APEO commenced a fund raising round partially underwritten by the directors (USD 1.5 million). To date we have received in principle commitments of USD2.7m. The equity raise is expected to close in February 2018 at the latest net asset value per preference share.

After completing the above capital raising, and providing for future draw- downs from Novare II, and completing the committed investments into Alphamin and African Alpha alluded to above, APEO will have USD 2.1 million in cash available for future investment. Our investment strategy in applying the proceeds will be to continue lending much greater weight to opportunities where at least one APEO directors has an active involvement and/or a detailed understanding of the quality of management and the risk / reward potential of the investment.

We are holding the cash requirements for future investments and capital calls in a money market/short dated bond fund which achieved a USD 7.2% return in 2017.


Adriaan van Wyk, a significant investor in APEO has joined the board and investment committee with effect from December 2017. We look forward to drawing on his experience and ability to source unique deal flow for APEO. His curriculum vitae is set out below:

Adriaan is co-founder of SourceCode Technology Holdings, Inc. – the developer of K2, a global leading software platform for Business Process Management and Application Development. He and his co-founders grew K2 from a small South African start-up, to a global software company headquartered in Seattle, Washington. He was K2’s CEO from 1997 to 2017, having recently retired. He remains an active K2 board member and the largest individual shareholder. He is based in Seattle, WA, USA.

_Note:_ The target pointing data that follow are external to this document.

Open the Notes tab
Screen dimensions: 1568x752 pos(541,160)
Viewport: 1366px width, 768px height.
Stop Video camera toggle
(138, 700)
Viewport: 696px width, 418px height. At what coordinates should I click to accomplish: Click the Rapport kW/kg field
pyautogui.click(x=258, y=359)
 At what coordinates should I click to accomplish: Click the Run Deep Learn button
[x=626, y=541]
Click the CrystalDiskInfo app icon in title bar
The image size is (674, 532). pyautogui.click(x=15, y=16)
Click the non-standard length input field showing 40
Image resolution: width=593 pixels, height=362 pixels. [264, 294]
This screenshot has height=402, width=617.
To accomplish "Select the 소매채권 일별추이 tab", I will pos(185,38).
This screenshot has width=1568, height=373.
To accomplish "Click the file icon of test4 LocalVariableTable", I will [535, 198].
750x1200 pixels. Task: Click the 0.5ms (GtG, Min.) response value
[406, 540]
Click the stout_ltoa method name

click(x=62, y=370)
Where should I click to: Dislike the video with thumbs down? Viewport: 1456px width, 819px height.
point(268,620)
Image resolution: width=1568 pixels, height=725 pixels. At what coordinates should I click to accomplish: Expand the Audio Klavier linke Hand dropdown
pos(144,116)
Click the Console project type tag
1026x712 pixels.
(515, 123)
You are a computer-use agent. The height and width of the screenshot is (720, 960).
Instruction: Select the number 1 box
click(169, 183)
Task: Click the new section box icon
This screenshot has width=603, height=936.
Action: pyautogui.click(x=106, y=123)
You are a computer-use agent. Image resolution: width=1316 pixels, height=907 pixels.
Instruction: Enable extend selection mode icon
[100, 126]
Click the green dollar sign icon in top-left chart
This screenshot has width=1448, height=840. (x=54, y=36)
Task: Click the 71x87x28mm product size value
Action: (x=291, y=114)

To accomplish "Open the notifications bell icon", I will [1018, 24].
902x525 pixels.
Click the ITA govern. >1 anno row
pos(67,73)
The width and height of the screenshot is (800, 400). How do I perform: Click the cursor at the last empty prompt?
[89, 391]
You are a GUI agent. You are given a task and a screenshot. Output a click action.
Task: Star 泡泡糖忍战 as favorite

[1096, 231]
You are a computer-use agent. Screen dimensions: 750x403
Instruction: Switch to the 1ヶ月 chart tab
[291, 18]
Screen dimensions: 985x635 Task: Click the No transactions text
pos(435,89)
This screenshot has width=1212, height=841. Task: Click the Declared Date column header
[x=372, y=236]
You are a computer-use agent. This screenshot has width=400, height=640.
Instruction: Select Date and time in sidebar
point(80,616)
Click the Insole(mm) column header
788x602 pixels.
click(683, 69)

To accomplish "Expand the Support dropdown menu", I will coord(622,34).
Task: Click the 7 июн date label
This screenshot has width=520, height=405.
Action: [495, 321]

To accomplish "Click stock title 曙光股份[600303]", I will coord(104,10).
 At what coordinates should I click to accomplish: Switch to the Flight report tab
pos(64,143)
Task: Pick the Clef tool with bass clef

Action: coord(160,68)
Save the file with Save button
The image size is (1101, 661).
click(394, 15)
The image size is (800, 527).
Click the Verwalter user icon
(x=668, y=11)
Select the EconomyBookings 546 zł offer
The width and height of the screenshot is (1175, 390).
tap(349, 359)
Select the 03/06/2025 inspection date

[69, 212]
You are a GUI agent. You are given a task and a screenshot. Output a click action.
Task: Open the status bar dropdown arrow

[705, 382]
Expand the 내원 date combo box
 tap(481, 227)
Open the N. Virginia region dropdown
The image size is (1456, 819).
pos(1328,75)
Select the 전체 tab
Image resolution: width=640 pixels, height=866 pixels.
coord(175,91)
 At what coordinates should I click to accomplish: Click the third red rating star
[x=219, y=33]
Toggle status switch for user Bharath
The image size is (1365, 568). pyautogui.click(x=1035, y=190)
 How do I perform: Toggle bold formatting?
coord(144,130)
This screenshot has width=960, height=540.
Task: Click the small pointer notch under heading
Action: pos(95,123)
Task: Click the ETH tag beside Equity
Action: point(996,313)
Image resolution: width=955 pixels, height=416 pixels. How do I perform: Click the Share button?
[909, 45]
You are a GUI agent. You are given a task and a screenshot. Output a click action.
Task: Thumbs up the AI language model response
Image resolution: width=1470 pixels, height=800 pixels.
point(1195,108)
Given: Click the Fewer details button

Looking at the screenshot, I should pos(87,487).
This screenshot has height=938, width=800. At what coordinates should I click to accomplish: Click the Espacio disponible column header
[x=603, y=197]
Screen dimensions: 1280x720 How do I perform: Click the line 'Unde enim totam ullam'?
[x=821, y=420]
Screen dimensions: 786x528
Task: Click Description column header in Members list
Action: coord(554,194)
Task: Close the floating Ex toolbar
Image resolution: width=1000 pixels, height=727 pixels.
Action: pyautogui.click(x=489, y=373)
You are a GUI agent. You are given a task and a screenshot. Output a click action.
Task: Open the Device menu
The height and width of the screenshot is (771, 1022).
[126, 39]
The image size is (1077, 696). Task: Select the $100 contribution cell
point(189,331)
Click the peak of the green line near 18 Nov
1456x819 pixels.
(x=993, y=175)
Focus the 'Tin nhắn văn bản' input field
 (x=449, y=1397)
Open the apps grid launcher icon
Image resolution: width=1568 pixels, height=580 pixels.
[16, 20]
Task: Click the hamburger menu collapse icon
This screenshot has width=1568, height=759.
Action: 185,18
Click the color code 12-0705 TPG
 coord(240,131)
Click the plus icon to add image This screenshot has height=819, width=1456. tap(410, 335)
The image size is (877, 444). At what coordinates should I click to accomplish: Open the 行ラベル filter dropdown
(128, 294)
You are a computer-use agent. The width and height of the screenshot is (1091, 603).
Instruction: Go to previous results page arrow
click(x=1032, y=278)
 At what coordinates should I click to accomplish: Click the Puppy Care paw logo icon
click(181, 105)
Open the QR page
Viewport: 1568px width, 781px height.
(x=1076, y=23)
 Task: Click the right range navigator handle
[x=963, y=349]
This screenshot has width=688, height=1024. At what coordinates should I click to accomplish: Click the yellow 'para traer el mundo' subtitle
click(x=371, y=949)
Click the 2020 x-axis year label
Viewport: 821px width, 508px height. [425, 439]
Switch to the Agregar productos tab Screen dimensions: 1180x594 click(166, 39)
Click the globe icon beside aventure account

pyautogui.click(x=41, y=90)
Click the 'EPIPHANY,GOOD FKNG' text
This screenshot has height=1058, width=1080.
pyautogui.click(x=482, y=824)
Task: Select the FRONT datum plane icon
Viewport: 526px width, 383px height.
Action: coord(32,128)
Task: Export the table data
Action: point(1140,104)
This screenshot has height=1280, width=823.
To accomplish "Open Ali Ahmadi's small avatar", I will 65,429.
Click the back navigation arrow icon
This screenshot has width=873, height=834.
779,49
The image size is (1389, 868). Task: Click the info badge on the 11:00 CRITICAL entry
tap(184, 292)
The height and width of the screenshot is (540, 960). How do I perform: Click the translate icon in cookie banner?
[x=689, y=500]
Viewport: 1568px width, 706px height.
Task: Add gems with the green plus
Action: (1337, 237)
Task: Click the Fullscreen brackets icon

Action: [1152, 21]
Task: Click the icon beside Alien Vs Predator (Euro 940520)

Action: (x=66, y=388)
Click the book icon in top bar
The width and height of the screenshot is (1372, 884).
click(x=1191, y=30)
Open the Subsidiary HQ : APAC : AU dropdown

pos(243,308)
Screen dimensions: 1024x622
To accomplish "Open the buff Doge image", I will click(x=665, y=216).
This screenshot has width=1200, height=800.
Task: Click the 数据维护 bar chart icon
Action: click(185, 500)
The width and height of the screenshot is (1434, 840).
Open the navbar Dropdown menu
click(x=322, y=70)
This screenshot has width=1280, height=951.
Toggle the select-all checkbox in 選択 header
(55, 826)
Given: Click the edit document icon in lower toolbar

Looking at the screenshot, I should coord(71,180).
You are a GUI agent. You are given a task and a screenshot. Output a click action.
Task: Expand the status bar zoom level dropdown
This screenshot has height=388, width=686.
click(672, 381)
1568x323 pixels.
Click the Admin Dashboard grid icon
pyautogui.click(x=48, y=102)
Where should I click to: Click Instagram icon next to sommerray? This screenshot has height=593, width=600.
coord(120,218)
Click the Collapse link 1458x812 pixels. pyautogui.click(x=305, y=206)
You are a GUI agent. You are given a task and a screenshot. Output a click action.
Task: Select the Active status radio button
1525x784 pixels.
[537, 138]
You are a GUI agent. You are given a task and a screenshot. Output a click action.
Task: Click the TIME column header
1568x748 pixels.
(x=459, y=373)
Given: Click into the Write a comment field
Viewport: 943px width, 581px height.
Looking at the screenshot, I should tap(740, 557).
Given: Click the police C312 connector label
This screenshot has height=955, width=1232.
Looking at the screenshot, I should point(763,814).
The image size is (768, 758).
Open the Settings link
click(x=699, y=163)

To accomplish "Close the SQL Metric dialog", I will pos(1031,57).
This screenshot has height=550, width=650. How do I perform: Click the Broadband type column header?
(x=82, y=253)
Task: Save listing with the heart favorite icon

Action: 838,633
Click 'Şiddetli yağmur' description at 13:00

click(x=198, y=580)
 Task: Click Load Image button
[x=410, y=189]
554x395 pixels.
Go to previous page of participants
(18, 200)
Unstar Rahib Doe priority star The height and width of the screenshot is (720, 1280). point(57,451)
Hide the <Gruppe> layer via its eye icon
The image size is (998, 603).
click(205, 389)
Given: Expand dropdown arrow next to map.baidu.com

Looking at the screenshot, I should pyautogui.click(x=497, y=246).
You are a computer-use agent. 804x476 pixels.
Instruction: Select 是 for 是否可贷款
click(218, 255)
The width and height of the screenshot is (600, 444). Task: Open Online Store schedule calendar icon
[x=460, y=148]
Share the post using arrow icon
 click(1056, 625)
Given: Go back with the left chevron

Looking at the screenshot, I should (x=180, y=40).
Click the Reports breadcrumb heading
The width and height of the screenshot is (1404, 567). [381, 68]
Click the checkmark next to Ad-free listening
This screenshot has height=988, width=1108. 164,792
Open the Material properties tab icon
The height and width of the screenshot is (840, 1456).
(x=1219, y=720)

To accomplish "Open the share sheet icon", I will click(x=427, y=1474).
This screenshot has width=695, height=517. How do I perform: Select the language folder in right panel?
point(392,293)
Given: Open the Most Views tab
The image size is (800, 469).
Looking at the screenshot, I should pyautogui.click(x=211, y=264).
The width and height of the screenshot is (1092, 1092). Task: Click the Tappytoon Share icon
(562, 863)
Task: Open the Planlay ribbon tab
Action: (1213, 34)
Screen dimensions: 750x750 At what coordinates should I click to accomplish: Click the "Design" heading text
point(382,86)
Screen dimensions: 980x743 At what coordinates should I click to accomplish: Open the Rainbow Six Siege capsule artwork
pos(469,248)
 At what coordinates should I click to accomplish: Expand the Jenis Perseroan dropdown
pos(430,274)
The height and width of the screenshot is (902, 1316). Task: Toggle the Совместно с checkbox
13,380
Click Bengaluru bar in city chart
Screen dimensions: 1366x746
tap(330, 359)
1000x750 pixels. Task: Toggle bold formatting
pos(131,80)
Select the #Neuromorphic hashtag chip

We remain concerned about the general highs of global stock markets, and will continue to weigh additional investments largely towards cheaper private opportunities. Our investments remain on track to better our underwriting criteria of US inflation plus 12.5% over the next few years. We continue to search for attractively priced investment opportunities where we have good insight into the potential risks and rewards.


Rudolf Pretorius

Brendon Jones

Brett Childs

Adriaan van Wyk

James Henry


This document is intended to be utilised for information purposes only. Should you choose to use this document for any other purposes other than information, you should do so with the assistance of professional advice. APEO not is acting or purporting to act in any way as an advisor. If you rely on this information for any purpose whatsoever, you do so at your own risk. APEO does not accept any liability of whatever nature and howsoever arising in respect of any claim, damage, loss or expense, whether caused directly or indirectly including consequential loss or loss of profit, arising out of or in connection with you, the user, on the contents of this document, or the user of the information products and services described in this document. This document is for information purposes only and does not constitute or form part of any offer to the public to issue or sell, or any solicitation of any offer to subscribe for or purchase an investment, nor shall it or the fact of its distribution form the basis of, or be relied upon in connection with any contract for investment. Investors should take cognisance of the fact that there are risks involved in buying or selling any financial product. Illustrations, forecasts or hypothetical data are not guaranteed and are provided for illustrative purposes only. The value of financial products can increase as well as decrease over time, depending on the value of the underlying securities and market conditions. Past performance is not necessarily a guide to future performance and no guarantees are provided. The user agrees to submit exclusively to the law of the Republic of Mauritius and the jurisdiction of the courts of the Republic of Mauritius in respect of any disputes arising out of use of this document.